It moves!

Nov. 9th, 2007 12:15 am
fivemack: (Default)
A squall-line came over this afternoon, down from the Orkneys on the wings of a tree-felling and ship-sinking wind, bringing behind it beautifully clear sky; Ed had said that he'd tried and failed to photograph the comet, so I wondered if it had faded substantially, and went out with a range of cameras.

With my little camera (Canon Powershot A510; 15s f/5.5, 140mm-equivalent, ISO 400) I get the left-hand picture. It's not a good picture - the lens is flaring badly around the brighter stars, and the colours are much too blue, with alpha Persei looking the actinic-blue of an O-type star when its spectral type is a more prosaic F5 - but it's a 200-gram pocket camera not intended for astronomy; the right-hand picture is with totally different kit but at about the same scale, taken by me on Saturday, to show that the comet is moving.

With a camera of inconvenient size (Nikon D100; 200mm, f/2.8, the camera and lens weighing in at 2.3kg, 4-second exposure at ISO 1000, push ISO up a couple of stops in gimp cursing at the lack of 16-bit-per-channel support) I get

So it's still pretty visible to me; I'm surprised that Ed couldn't get a picture of it without sky-fog issues (in that it's a lot brighter than sky-fog to me, and would be visible through it unless the exposure was so long that the sky-fog saturated), unless where he lives is a lot more floodlit than a central-Cambridge back garden.


Nov. 4th, 2007 12:36 am
fivemack: (Default)
As I came back from the Parkside ceilidh this evening, I noticed that the sky was clear, Comet Holmes visible to the naked eye as the corner of a triangle in Perseus which I knew wasn't there the last time I admired Perseus (the comet grew brighter by a factor 30,000 about ten days ago), and my brain not entirely befuddled. So I set up the most elaborate camera gear I had access to on a tripod in the garden, and got this:

I'm sure I can do better - I didn't set up the impressive telescope that [ profile] major_clanger lent me, because there was only one of me and it was midnight, and I've really done very little processing on the raw camera output.
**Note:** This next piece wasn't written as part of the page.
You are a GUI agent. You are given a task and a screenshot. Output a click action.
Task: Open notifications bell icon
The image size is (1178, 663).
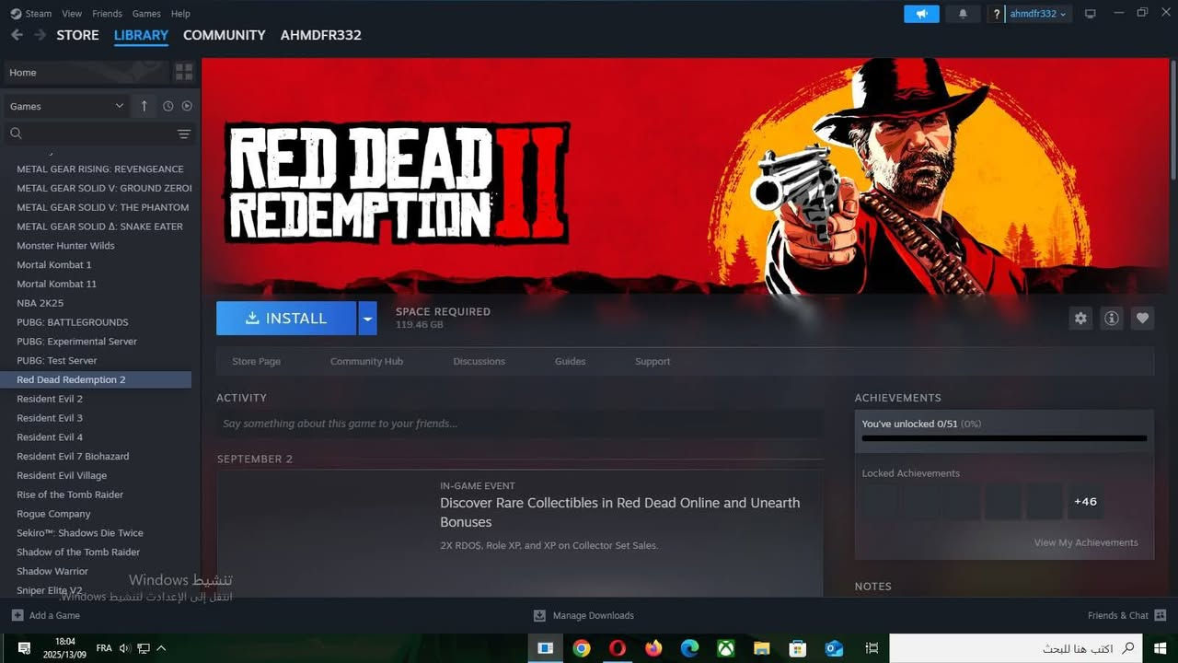click(x=964, y=14)
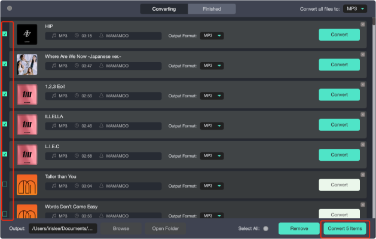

In particular, there are bright green stars in the photo above, and those don't exist. That picture is a few-second exposure at 80mm f/2.8 ISO1000 with my Absurd Photojournalist Lens; exposures at 200mm f/2.8 make it look bigger but not obviously better:

The geometry of this comet is a bit odd - basically we're between it and the Sun, so the tail is pointing directly away from us and visible only as the elongation of the coma.